Tax returns shouldn’t be put up for bidding

How’s this for scary: Identity thieves get hold of your tax return – complete with detailed financial information on you and your dependents – using it to fleece you and ruining your credit in the process.

Is this the latest Internet scam? No, and that’s the really scary part. This nightmare scenario could become real if a rule change proposed by the Internal Revenue Service isn’t stopped. The IRS, for reasons we can’t figure, wants to allow paid tax preparers to sell data from tax returns if they get approval from their customers.

You could easily give such approval without even being aware, given the number of various forms and disclosures you can be asked to sign. And once your information is sold, what assurance do you have that it won’t fall into the wrong hands?

Washington Attorney General Rob McKenna, along with members of Congress, privacy advocates and consumer groups, are speaking out against this ridiculous change. That’s good, because the IRS has done a remarkable job keeping it hidden from public view.

Originally posted in the Federal Register on Dec. 8, the new rule wasn’t even mentioned in an IRS press release detailing other changes. In fact, the title of the press release was decidedly Orwellian: “IRS issues proposed regulations to safeguard taxypayer information.”

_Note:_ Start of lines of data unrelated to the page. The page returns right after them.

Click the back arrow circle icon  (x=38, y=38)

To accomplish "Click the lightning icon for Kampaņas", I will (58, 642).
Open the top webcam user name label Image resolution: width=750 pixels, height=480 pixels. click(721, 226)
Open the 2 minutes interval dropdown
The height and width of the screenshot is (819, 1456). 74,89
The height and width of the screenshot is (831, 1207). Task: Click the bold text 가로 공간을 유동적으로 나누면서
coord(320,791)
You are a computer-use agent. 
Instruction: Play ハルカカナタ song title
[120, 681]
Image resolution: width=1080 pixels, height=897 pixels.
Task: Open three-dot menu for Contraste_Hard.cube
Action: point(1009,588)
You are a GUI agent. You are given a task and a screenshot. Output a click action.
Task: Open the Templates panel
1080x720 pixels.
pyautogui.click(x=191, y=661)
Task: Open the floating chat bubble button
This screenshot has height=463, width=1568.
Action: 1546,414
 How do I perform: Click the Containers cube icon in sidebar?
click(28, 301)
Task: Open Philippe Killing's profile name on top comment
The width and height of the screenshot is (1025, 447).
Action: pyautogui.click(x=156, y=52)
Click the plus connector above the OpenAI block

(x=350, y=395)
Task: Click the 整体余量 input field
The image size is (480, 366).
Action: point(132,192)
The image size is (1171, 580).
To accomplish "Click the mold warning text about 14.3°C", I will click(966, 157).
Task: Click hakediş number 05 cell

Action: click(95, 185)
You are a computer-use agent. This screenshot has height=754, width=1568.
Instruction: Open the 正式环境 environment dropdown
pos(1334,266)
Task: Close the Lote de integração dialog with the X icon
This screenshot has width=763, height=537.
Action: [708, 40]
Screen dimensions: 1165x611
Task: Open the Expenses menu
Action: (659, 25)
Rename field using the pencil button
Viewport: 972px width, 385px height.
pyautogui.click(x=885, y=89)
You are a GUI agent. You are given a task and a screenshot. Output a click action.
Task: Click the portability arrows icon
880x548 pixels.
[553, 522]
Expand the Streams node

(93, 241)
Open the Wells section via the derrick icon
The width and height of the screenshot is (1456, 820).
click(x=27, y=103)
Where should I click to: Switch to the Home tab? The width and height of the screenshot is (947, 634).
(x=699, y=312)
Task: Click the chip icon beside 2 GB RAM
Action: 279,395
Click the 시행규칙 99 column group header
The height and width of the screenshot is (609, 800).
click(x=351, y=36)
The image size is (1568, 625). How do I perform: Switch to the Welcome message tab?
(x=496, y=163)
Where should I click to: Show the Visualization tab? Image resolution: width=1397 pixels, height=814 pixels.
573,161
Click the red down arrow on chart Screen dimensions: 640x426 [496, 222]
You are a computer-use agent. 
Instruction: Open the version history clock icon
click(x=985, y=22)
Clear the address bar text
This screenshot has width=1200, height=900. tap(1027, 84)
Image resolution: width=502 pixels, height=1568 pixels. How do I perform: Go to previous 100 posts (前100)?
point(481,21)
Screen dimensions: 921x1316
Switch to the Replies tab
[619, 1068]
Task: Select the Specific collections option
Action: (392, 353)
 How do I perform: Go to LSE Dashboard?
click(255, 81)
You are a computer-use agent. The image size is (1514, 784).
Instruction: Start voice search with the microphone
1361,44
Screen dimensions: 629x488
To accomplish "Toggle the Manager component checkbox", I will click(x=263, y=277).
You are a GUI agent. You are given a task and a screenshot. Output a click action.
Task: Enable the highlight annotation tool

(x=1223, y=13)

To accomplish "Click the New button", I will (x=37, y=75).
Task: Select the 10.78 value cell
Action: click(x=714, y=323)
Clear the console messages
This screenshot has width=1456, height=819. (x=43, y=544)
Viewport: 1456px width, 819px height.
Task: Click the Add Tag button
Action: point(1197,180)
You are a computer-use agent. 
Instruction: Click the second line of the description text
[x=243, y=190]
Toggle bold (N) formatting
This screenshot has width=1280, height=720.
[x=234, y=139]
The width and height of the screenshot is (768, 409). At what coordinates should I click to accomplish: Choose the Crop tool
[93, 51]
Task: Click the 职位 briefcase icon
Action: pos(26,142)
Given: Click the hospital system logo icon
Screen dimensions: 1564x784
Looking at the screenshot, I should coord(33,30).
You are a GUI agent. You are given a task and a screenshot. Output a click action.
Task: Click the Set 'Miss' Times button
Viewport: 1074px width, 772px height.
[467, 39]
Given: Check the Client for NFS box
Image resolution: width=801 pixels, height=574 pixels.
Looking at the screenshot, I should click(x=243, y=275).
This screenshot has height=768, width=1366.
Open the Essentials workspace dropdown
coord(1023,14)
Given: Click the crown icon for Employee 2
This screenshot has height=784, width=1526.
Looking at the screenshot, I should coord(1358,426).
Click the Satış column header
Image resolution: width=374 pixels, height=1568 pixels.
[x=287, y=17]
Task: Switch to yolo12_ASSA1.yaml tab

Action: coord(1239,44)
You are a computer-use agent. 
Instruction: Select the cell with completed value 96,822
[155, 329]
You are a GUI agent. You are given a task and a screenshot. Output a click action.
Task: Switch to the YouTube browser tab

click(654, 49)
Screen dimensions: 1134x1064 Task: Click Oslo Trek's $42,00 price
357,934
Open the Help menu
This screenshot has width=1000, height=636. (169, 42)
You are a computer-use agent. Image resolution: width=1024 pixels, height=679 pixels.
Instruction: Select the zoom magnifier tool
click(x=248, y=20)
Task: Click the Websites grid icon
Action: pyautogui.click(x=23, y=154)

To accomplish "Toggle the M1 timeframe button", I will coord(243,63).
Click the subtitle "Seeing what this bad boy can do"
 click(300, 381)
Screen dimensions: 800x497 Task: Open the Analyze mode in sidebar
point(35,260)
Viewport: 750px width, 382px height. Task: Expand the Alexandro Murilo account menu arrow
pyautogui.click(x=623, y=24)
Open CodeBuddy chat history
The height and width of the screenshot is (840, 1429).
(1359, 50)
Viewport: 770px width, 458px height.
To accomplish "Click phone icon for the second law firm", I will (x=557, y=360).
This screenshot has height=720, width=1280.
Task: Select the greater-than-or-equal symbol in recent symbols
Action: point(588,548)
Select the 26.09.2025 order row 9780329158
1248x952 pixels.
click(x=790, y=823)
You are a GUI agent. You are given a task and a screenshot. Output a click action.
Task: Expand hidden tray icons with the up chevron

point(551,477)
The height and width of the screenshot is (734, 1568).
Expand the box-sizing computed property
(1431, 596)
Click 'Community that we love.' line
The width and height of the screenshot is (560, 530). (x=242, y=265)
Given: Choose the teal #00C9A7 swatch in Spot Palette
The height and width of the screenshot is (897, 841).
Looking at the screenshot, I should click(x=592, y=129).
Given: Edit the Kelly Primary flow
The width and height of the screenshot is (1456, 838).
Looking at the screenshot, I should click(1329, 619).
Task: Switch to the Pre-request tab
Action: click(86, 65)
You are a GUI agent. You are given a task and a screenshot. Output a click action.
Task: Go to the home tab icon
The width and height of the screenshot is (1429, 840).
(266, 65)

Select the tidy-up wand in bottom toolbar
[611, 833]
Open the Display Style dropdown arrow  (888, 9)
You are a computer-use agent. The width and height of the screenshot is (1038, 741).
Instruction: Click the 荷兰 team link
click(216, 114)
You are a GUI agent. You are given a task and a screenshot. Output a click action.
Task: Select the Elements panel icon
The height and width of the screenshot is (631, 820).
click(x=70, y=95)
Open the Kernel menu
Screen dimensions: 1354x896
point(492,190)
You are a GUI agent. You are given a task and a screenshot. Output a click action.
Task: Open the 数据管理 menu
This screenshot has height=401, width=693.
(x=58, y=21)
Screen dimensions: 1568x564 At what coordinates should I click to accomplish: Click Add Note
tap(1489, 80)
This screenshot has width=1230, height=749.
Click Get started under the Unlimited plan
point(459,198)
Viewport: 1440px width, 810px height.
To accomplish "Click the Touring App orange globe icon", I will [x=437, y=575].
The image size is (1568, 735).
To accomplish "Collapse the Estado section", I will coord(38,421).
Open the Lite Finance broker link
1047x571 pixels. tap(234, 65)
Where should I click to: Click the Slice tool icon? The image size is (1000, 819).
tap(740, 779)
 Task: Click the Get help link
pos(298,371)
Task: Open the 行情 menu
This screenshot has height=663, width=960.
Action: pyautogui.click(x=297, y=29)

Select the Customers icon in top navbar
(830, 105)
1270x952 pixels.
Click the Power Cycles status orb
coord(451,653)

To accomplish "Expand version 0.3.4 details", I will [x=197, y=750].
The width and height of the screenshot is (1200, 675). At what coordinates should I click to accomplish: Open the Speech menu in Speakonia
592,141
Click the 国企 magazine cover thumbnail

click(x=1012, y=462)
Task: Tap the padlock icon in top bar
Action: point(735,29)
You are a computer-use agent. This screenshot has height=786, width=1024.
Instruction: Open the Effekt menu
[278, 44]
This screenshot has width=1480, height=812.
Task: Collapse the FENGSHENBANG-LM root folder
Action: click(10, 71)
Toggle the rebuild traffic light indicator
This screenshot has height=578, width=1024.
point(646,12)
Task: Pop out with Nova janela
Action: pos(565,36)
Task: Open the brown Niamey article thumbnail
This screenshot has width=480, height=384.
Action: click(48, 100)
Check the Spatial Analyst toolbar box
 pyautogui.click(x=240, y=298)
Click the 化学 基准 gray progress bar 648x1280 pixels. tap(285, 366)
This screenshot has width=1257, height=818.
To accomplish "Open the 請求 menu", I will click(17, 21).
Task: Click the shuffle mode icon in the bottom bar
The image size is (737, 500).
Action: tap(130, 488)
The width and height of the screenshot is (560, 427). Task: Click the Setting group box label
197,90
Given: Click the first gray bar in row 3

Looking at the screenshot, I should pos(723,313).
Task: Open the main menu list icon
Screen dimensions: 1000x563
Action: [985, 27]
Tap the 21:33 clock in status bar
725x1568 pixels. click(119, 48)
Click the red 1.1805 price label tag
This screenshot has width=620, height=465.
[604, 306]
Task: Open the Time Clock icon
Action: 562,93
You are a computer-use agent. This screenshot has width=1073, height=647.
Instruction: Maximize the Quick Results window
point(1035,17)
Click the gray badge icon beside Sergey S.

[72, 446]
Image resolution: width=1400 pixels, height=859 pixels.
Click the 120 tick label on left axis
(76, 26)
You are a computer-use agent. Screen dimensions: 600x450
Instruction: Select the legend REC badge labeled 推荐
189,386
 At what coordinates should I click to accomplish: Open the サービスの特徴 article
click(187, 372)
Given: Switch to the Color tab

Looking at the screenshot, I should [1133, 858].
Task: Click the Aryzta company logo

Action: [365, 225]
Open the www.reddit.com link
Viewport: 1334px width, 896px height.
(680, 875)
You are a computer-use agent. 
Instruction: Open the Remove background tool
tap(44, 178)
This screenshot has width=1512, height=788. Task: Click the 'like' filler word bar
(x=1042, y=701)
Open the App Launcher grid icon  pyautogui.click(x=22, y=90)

“Safeguard”? How about “Broadcast to the world”?

McKenna, who a little more than a year into his term has established himself as a champion of privacy rights, says the proposed change “turns current taxpayer privacy protections on their head.” Current regulations strictly limit disclosure of tax information, even with taxpayer consent. That’s how it should be.

Taxpayer information should be as sacrosanct as other intensely private information, like medical records. In this age of rapid technology changes that can be exploited by identity thieves, that principle is more important than ever.

There are enough financial traps out there already. The last thing the IRS should be doing is offering potential thieves another one.